Well I’ll start with a heartfelt Gah. Gah! It’s been a while since I last posted. The sunniest week of the summer so far and I sent Zeph to a rainy Cambridge and trapped myself in the house with a toddler building furniture, de-moulding, painting, and making curtains. With tonsilitis and only one functioning hand.
Joy, joy and more joy I assure you. My sister came for a few hours and helped me clear the room. A mercy mission if there ever was one – adrift as I was upon a sea of mysterious Lego pieces, broken plastic trash, dusty unidentifiable junk modelling, happy meal toys, bottle tops and empty crisp packets. Under his bed he had a hoarded supply of Bonjella and two tubes of my old mascara. Should I be worried?
Also Steve came through on the construction side of things. Not his natural strength so I am overwhelmingly thankful. Moving everything around means that some of the animals painted on the walls are covered up and other bare patches of woodchip revealed. To please Ida and make her lower bunk as exciting as the top one I promised her some animals of her own. Predictably she asked for an owl and as I got the paint out she upped the ante by asking for a family of owls. She’s at the stage where she translates what we see into her family. So there has to be a Daddy ant, a Mummy ant, a Zephie ant and an Ida ant… Ditto la Owls.
So late at night, occasionally doubled over with a hacking cough, in a humid twilight I did some painting. I worry, often – as parents do, that the kids miss out on stuff. We barely scrape by at the moment and I say, more than I would like, ” Sorry we can’t afford that sweetie”
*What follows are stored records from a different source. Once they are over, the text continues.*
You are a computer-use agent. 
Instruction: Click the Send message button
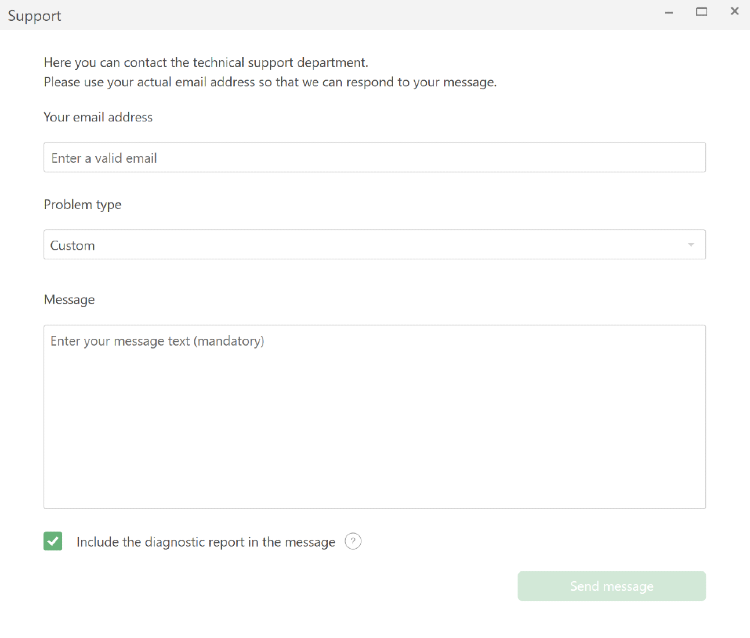click(x=612, y=586)
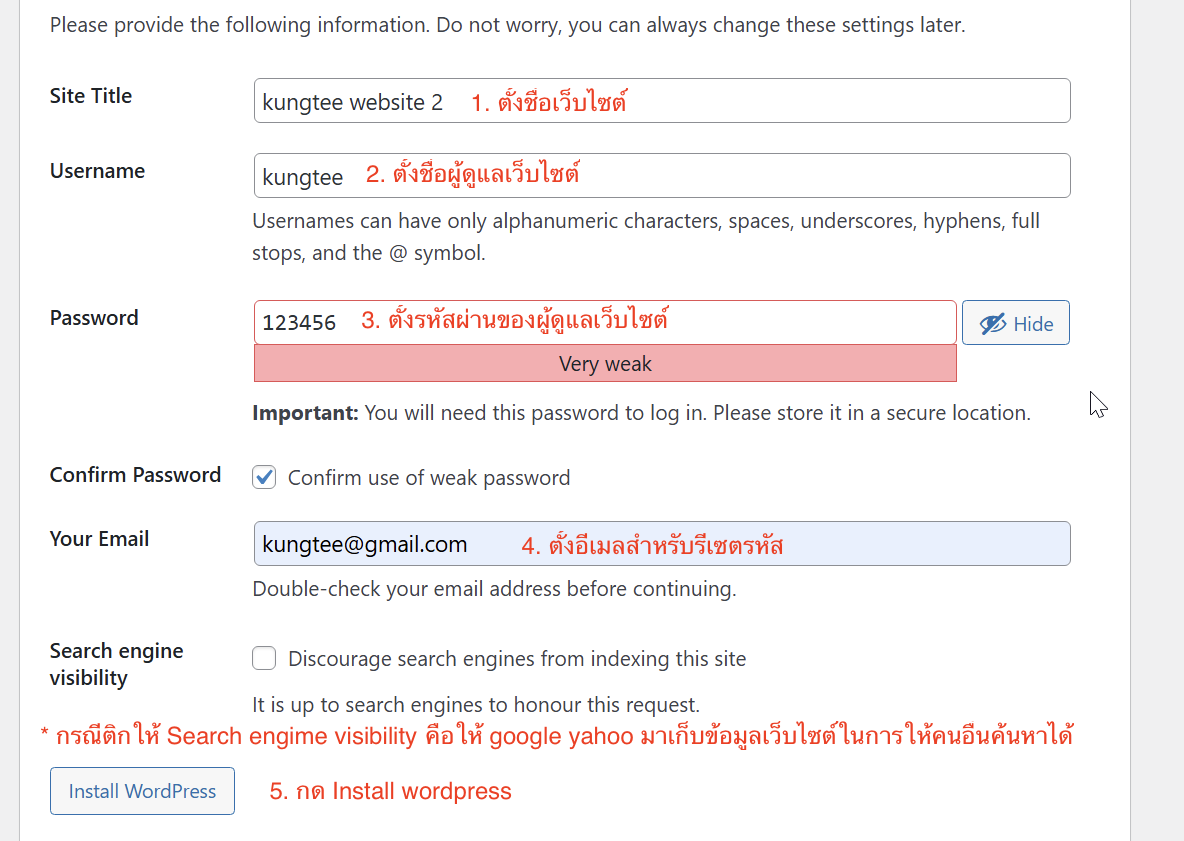The width and height of the screenshot is (1184, 841).
Task: Click the bold Important password note
Action: pos(305,413)
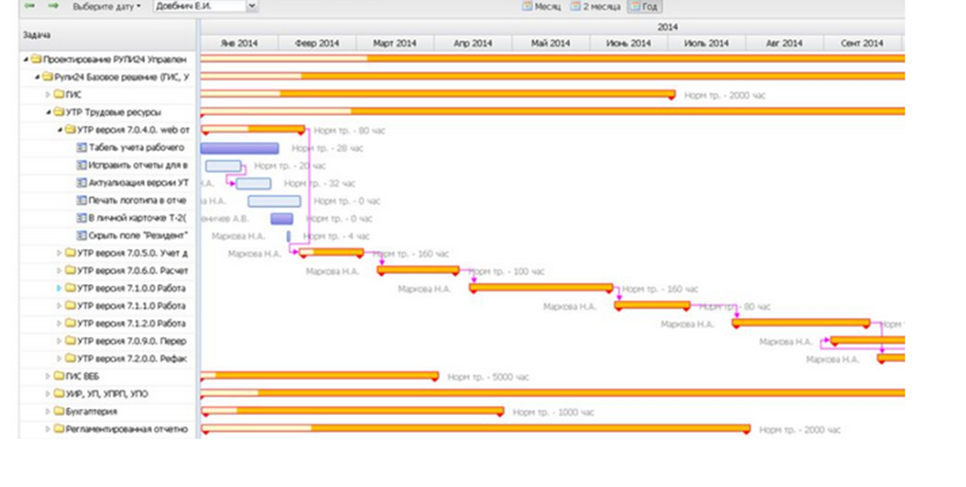Viewport: 966px width, 487px height.
Task: Switch the timeline to 2 месяца view
Action: [x=595, y=6]
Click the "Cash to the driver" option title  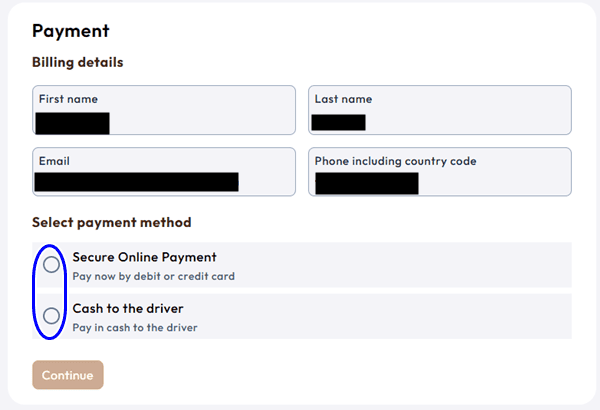click(x=128, y=309)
On calm reflection I think this is okay. I grew up in a home with very little spare cash but a great deal of affection and attention. I have no regrets about that aspect of my childhood. I want the kids to share my values. I would love not to have to worry about money constantly and I daydream at night about being able to afford without worry the piano lessons, car trips, adventuring experiences Z yearns for without always having to choose and juggle.
The one thing I remember about being little is the magical way my mum could conjure up beauty and wonder out of nothing. Sleeping in the garden, star watching, building a Lego world in the bath and then flooding it, painting our walls, digging fortifications in the mud, dressing up, turning our own bunkbeds into a pirate galleon. This is what I promise myself to never stint the kids on. I’m rich in this stuff and I want to spend it lavishly. I can’t afford the beautiful transfers I saw online but I can paint my own. Wonkily. She’s two and half, does she care about it being slapdash?
No – she loves it. LOVES it I tell you. I dread her teenage self despising me but right now, I can spin fairy tales out of nothing and she makes me feel miraculous.
I’m off now to hang the patchwork curtains I finished last night. I’ll be back with pictures and I promise it won’t be a another week away. Looking back over the last few posts they’ve been very kid-centric. That’s just how I feel at the moment. I remember being obsessed with Robinson Crusoe and Swiss Family Robinson one childhood summer. Alice and I would range over the house gathering everything important onto my top bunk then staying, washed up there for the rest of the day. We’d have two minutes to run hysterically around filling our arms with what we wanted to rescue then we’d hurl ourselves and our bounty onto the bunk. I feel a little like that this summer. Spending half an hour holding her asleep on my lap tracing the arch of her eyebrow. Reading exhaustively the workbooks he’s bought home from school full of his stories and ideas. Trying to memorize them both.